▶ Exercise
In the records below, begin at the line containing "Viewport: 857px width, 495px height." and end at the line containing "Click the Tên name line field"; quote every line in that span exactly, including both boundary lines, and no others.

▶ Recorded data
____________________
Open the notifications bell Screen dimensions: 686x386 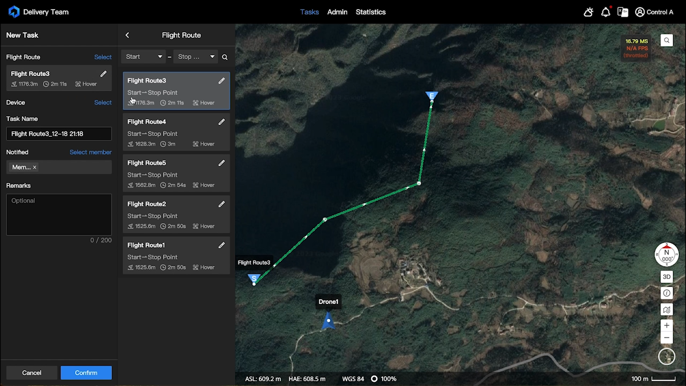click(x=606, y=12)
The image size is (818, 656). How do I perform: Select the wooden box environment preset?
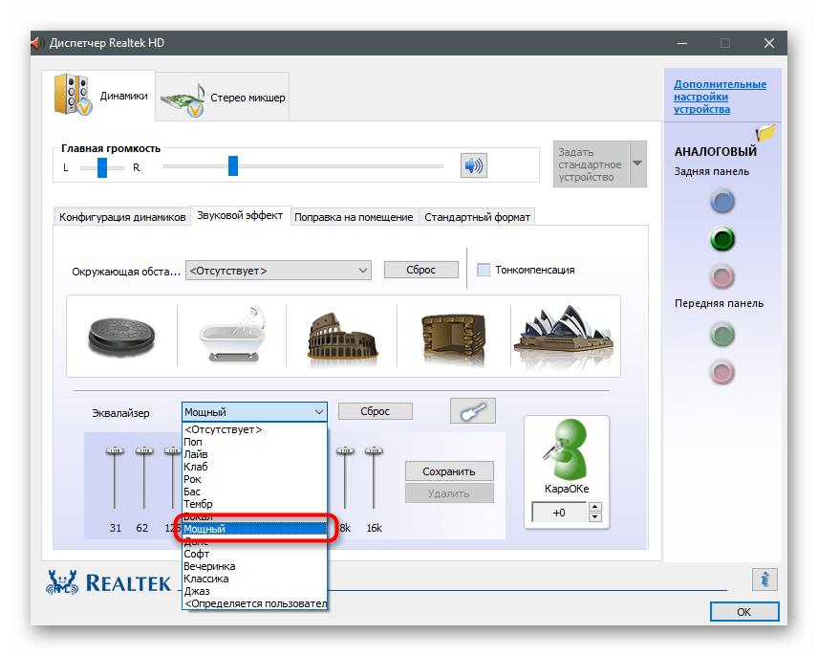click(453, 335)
____________________
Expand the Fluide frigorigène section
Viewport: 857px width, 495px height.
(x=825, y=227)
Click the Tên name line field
____________________
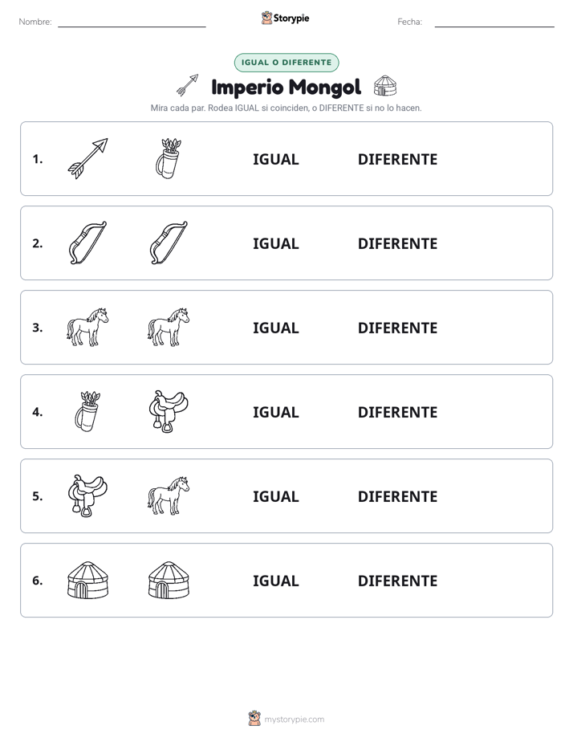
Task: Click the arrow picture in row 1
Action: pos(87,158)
____________________
▶ Task solution
Viewport: 857px width, 495px height.
(x=825, y=227)
Click the Tên name line field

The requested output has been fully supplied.